Sister Esther Heffernan advocated for racial justice, prison reform

As a child, Sister Esther Heffernan, a Dominican Sister of Sinsinawa, became aware of poverty and inequality in the world.

From there, she made it her life’s work to fight for social justice, her religious congregation said.

Sister Esther died Nov. 20 at St. Dominic Villa in Hazel Green, Wisconsin. She was 91.

A funeral was held Nov. 25 at the Dominican motherhouse in Sinsinawa, followed by burial in the motherhouse cemetery.

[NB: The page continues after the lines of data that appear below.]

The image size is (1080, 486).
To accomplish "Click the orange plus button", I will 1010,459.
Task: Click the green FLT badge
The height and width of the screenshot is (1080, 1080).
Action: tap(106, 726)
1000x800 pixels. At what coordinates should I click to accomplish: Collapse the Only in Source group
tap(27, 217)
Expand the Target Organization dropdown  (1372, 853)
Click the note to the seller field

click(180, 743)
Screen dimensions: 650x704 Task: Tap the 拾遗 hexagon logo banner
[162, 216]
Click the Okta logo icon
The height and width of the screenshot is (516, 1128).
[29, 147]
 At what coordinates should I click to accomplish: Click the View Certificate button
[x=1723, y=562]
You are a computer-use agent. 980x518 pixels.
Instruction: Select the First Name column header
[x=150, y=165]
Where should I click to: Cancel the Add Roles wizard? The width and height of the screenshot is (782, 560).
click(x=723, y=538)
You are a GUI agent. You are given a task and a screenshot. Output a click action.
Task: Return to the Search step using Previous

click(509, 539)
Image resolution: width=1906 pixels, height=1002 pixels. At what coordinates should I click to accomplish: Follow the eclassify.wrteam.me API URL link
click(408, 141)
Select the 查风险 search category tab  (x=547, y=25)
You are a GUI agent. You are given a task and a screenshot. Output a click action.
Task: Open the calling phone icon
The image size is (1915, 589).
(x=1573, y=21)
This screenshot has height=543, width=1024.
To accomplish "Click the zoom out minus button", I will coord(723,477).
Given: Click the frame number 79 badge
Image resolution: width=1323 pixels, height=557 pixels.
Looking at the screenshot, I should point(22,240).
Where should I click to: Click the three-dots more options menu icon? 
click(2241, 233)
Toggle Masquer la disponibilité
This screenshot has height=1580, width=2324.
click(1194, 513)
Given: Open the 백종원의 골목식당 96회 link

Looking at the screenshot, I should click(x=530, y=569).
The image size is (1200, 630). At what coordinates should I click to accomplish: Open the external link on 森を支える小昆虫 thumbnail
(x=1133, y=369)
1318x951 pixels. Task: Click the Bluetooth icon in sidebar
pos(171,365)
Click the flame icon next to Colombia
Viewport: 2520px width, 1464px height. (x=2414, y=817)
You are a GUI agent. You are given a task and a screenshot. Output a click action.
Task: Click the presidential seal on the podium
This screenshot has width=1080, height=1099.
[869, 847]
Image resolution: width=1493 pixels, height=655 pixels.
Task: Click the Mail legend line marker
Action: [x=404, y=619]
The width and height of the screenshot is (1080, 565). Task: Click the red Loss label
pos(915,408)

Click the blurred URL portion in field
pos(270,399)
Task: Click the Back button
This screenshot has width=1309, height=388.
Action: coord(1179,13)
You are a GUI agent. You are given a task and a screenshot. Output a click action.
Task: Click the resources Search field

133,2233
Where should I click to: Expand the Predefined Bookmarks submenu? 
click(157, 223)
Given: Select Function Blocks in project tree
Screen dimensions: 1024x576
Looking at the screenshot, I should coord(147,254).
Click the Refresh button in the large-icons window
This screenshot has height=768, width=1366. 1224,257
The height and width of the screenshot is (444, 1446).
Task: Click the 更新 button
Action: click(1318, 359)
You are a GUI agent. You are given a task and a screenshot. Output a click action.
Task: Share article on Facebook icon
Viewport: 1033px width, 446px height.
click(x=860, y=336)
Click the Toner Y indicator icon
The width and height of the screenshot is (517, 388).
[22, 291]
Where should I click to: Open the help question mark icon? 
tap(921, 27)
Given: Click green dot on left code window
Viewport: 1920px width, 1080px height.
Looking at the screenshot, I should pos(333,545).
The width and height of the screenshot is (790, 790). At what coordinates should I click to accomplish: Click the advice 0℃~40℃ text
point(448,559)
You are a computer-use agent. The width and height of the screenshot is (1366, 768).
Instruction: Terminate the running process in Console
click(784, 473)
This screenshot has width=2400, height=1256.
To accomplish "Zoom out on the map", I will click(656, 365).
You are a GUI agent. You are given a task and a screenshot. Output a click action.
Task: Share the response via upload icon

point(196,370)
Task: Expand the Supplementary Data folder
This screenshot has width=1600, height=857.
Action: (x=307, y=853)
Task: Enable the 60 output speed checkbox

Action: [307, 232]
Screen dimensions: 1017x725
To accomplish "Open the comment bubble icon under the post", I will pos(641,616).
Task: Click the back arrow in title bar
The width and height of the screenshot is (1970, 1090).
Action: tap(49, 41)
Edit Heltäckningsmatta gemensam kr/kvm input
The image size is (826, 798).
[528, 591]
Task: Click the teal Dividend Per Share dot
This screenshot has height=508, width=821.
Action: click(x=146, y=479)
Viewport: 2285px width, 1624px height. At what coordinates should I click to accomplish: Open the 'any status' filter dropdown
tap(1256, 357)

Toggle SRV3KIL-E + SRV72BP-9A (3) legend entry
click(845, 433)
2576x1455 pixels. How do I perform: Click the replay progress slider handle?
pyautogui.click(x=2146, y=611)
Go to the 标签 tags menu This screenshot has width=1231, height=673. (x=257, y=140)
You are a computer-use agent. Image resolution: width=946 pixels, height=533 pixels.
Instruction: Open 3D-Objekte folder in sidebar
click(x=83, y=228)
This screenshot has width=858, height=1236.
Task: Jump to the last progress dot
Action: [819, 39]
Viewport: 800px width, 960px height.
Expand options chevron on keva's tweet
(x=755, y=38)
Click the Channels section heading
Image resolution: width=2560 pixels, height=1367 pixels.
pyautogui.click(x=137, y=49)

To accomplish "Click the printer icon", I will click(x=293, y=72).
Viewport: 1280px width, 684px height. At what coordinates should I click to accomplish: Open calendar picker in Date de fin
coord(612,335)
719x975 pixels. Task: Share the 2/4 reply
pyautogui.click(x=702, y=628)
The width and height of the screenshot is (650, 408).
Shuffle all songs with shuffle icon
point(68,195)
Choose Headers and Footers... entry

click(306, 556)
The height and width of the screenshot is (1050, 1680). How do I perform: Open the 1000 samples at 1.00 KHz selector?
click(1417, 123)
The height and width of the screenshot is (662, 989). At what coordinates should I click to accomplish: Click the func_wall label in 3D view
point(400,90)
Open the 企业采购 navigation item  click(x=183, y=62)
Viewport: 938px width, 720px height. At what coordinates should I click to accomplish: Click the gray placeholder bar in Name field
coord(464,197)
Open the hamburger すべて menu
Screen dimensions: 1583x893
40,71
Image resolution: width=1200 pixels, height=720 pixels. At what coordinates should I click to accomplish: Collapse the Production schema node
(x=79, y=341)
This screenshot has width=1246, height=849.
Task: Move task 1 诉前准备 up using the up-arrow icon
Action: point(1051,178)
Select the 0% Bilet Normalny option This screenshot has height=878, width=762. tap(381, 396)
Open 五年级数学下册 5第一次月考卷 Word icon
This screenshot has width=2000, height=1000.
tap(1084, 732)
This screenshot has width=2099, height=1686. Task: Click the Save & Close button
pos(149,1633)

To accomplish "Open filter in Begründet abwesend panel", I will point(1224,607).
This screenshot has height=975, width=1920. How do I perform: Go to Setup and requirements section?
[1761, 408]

Sister Esther taught at the former Cathedral High School in Omaha from 1953 to 1956. Then she served as a college instructor who led efforts on prison reform and race relations.

She was an instructor at Edgewood College in Madison, Wisconsin, for nearly 50 years, and taught at St. John College in Cleveland, where she worked on inner city race and ethnic relations during the 1960s.

While in Madison, Sister Esther served in leadership for the Sinsinawa Dominicans, organizing conferences on incarceration and forming Madison Organizing in Strength, Equality, and Solidarity (MOSES). Her doctoral study in women’s reform led to a book, “Making It in Prison: The Square, the Cool, and the Life.”

She received several honors in Wisconsin for her work.

The Seattle native is survived by her Dominican Sisters with whom she shared 67 years of religious life.